WORK TO BE COMPLETED: Turn the records into a Markdown table with the columns Row and Line. Begin at the line that contains "The height and width of the screenshot is (780, 600)." and stop after the last line of the records, giving each non-blank line its own numbered row.

ENTRIES:
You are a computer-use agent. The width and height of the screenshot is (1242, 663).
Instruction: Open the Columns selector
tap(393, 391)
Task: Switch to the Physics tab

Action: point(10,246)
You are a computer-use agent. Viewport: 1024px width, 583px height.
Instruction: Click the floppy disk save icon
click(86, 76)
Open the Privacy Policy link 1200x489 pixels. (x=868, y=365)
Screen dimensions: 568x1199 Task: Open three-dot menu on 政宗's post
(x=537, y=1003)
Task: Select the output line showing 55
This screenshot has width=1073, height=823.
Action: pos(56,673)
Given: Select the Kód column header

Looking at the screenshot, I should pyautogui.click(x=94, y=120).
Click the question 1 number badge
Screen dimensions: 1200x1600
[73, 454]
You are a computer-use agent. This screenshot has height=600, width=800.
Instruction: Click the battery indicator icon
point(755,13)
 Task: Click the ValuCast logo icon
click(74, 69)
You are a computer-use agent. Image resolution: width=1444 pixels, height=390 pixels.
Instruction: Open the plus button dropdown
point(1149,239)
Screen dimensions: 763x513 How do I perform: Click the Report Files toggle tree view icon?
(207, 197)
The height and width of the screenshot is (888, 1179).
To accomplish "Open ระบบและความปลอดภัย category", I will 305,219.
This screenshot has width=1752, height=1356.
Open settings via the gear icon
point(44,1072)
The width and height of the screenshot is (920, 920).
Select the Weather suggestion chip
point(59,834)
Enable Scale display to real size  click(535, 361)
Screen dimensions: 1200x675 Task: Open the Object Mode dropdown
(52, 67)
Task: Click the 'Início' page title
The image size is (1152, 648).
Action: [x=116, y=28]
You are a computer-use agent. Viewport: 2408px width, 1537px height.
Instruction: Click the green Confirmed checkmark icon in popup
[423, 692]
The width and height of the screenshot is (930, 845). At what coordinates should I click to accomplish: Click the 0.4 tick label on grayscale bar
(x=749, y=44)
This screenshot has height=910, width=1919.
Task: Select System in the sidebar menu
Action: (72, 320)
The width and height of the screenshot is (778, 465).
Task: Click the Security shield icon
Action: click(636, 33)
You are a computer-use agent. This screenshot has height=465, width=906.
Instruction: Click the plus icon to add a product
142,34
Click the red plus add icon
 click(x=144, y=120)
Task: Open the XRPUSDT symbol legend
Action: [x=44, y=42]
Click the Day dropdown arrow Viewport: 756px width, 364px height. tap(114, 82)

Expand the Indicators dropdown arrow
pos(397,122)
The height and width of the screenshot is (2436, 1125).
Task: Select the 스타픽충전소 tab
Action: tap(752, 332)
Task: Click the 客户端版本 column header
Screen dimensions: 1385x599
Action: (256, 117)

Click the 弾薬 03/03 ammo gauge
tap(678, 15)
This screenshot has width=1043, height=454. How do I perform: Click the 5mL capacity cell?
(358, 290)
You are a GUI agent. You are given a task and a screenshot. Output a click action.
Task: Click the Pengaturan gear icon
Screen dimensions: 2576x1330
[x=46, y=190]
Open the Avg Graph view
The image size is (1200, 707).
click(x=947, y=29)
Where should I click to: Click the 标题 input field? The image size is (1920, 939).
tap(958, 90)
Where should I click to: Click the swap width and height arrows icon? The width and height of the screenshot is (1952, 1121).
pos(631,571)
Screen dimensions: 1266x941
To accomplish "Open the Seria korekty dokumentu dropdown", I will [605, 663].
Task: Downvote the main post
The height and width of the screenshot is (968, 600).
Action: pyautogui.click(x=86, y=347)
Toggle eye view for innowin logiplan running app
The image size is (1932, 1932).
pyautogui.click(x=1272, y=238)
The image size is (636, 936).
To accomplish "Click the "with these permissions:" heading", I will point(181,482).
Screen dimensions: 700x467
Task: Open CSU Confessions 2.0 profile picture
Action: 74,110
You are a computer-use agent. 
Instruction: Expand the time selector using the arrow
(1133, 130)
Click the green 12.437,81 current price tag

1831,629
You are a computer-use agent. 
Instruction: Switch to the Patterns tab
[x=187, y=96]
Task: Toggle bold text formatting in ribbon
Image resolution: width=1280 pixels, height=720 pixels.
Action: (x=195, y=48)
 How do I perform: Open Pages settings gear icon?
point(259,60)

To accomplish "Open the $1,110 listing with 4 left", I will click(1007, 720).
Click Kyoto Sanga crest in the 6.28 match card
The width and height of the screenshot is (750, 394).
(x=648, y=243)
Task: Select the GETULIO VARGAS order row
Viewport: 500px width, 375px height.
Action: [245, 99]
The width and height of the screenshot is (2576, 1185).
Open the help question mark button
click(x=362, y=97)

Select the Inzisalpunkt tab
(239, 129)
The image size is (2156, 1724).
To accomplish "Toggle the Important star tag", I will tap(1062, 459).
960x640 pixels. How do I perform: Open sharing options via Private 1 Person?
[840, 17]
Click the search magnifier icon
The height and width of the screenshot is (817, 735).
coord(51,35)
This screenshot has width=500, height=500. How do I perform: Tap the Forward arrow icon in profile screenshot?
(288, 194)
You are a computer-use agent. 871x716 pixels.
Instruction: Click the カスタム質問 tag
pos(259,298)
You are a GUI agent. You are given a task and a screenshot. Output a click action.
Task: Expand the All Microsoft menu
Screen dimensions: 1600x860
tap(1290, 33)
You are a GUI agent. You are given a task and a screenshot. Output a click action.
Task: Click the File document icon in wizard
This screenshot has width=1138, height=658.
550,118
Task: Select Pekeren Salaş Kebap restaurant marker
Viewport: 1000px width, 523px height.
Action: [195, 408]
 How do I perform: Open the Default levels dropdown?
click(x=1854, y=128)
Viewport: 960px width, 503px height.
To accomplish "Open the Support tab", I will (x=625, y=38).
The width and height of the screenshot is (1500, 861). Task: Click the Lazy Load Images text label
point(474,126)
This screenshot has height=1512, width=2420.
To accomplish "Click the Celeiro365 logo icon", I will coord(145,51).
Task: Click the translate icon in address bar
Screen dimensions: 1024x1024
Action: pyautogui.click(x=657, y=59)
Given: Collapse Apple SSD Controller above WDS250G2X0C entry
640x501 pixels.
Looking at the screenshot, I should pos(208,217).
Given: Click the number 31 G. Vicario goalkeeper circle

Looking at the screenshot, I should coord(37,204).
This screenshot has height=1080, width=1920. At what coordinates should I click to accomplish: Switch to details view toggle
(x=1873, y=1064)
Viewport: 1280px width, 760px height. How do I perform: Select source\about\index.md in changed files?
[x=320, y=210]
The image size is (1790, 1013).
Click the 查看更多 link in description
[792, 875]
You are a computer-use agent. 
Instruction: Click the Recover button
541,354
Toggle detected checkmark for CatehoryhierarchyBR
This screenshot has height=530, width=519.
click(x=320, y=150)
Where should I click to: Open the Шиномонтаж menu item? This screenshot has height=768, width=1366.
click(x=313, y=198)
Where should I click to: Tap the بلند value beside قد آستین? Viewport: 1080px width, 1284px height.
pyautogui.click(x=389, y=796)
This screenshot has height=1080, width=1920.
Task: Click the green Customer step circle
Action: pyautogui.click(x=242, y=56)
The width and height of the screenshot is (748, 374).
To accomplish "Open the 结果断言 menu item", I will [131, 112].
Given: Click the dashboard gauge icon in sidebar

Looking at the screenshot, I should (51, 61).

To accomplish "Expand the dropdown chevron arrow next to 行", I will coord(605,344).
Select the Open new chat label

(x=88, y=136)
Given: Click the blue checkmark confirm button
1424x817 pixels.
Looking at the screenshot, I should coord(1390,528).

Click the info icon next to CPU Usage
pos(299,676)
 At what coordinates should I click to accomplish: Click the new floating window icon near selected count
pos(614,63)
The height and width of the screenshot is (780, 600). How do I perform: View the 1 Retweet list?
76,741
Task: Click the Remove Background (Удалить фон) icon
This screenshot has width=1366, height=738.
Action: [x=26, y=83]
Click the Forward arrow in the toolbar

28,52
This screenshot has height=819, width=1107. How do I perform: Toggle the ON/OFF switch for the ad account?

EXERCISE RESPONSE:
| Row | Line |
|---|---|
| 1 | The height and width of the screenshot is (780, 600). How do I perform: View the 1 Retweet list? |
| 2 | 76,741 |
| 3 | Task: Click the Remove Background (Удалить фон) icon |
| 4 | This screenshot has width=1366, height=738. |
| 5 | Action: [x=26, y=83] |
| 6 | Click the Forward arrow in the toolbar |
| 7 | 28,52 |
| 8 | This screenshot has height=819, width=1107. How do I perform: Toggle the ON/OFF switch for the ad account? |